As more and more individuals started working from home, today’s households were not developed to accommodate living and working in the same space. Therefore, projects like the House for Artists developed in East London by the Borough of Barking and Dagenham in 2021 are trailblazers in what our future households might look like. Apparata Architects designed the House for Artists consisting of twelve living and working units with rents set at 65 percent of the market value. Residents are chosen by Create London based on artists’ income. Currently, it’s home to twelve artists and their families.
Forms of Ownership
In this section, we get to further delve into the topic of challenging traditional housing with projects that facilitate “alternative forms of housing ownership.” Throughout history and across the world, various alternative ownership models and housing tenures have existed alongside private property. Before private homes and spaces became exclusive and commodified, ownership often relied on reciprocity—mutual exchange for shared benefit. Today, housing is mainly seen as a private commodity and financial asset, leaving those without private homes in precarious situations. However, this dominance also opens the door to creative alternative solutions.
Reuse and Retrofitting
The last section of New Ways of Living shows how renovation, transformation, and repurposing of buildings is the antithesis of demolition in the age of climate crisis and the ongoing housing crises around the globe. The need to protect biodiversity and manage land use pushes cities to increase density and make smarter use of existing infrastructure. The question of heritage preservation also shifts the focus to view the built environment as both a cultural artefact and a response to climate change.

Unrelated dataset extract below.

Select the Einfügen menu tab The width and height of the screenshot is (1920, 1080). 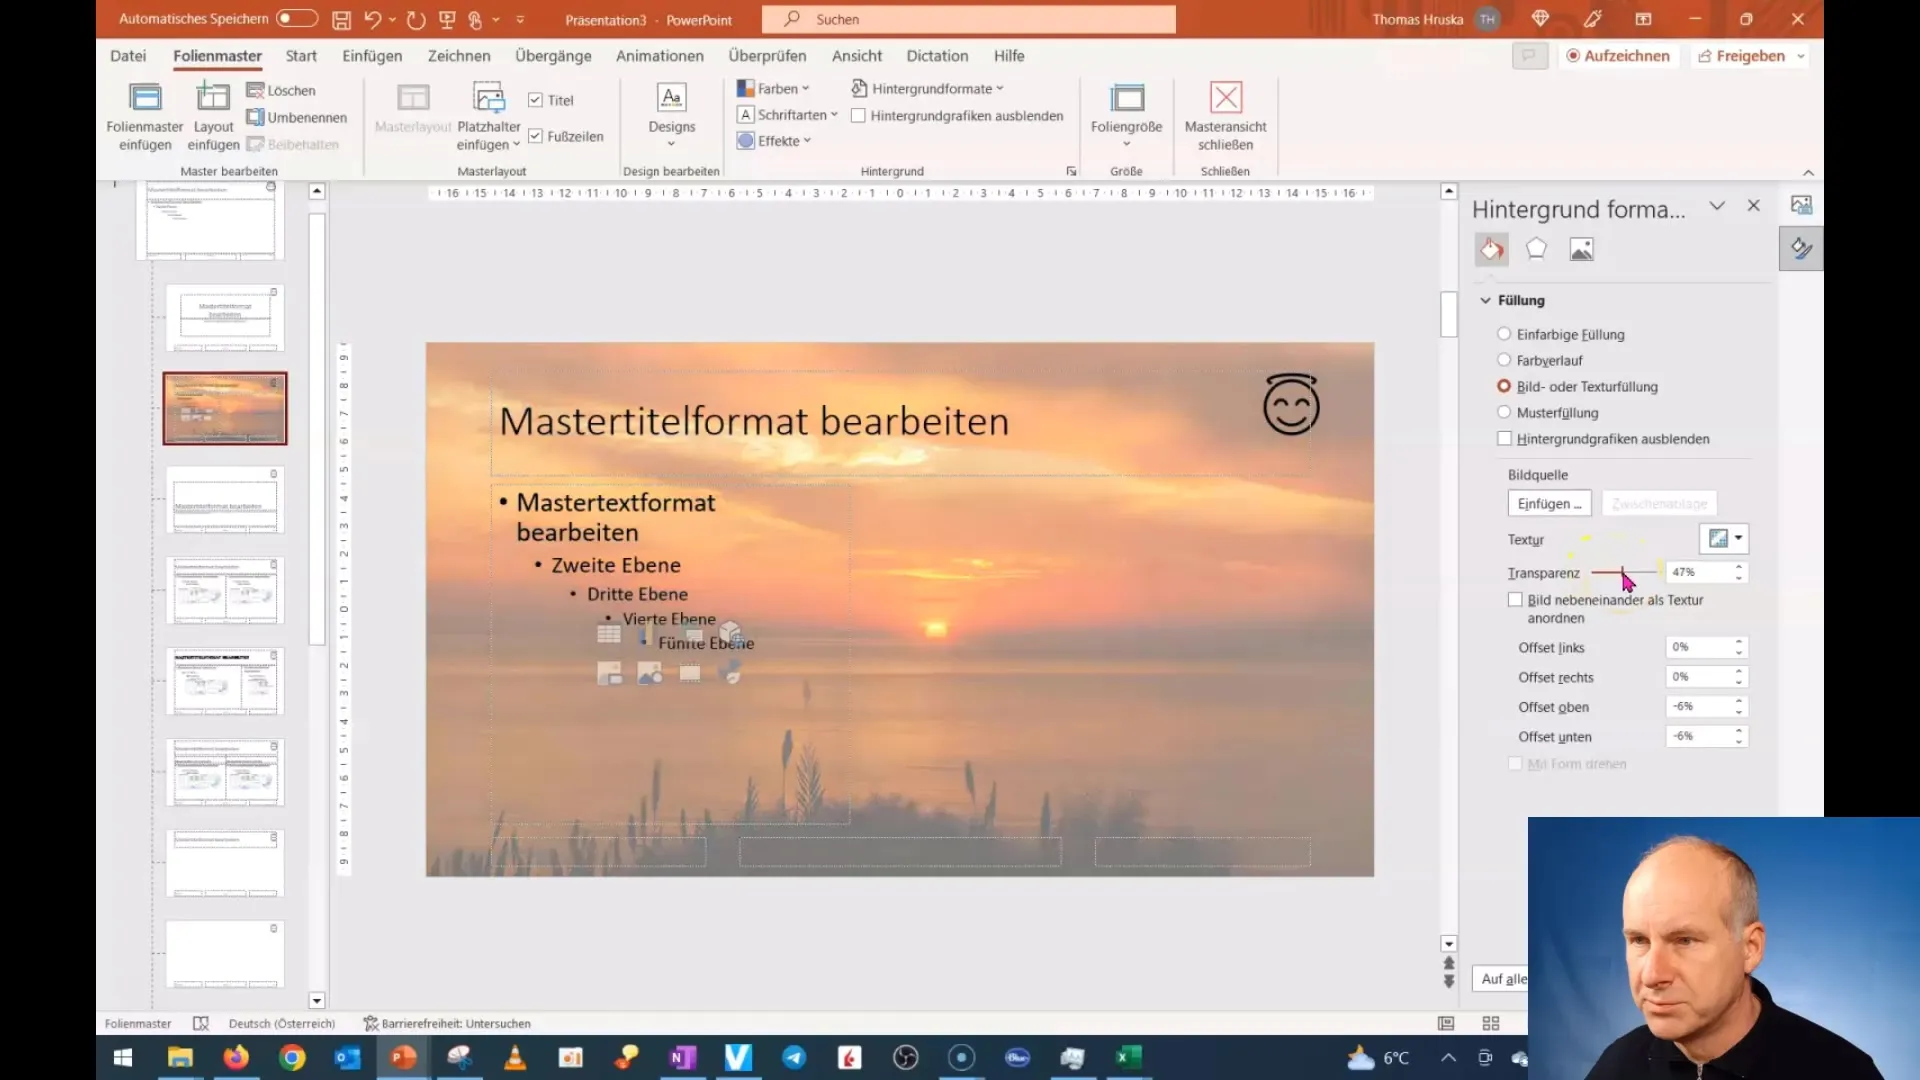(372, 55)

Examples presented at the exhibition focus on reusing spaces, such as a metalworking factory and a car garage turned into innovative housings. Project Artaud in San Francisco, an early example of industrial heritage converted into communal housing, can be compared to more recent efforts like Emil in Anderlecht, Brussels a retrofitted office building for refugee housing.
Projects like the renovation of Tour Goujons, which restored a social housing block and its residents’ dignity, demonstrate the potential of adaptive reuse. Avi Friedman’s Adaptable House model, which evolves with the changing needs of its residents, further showcases diverse housing approaches. These projects illustrate a broad range of solutions and ideas for housing.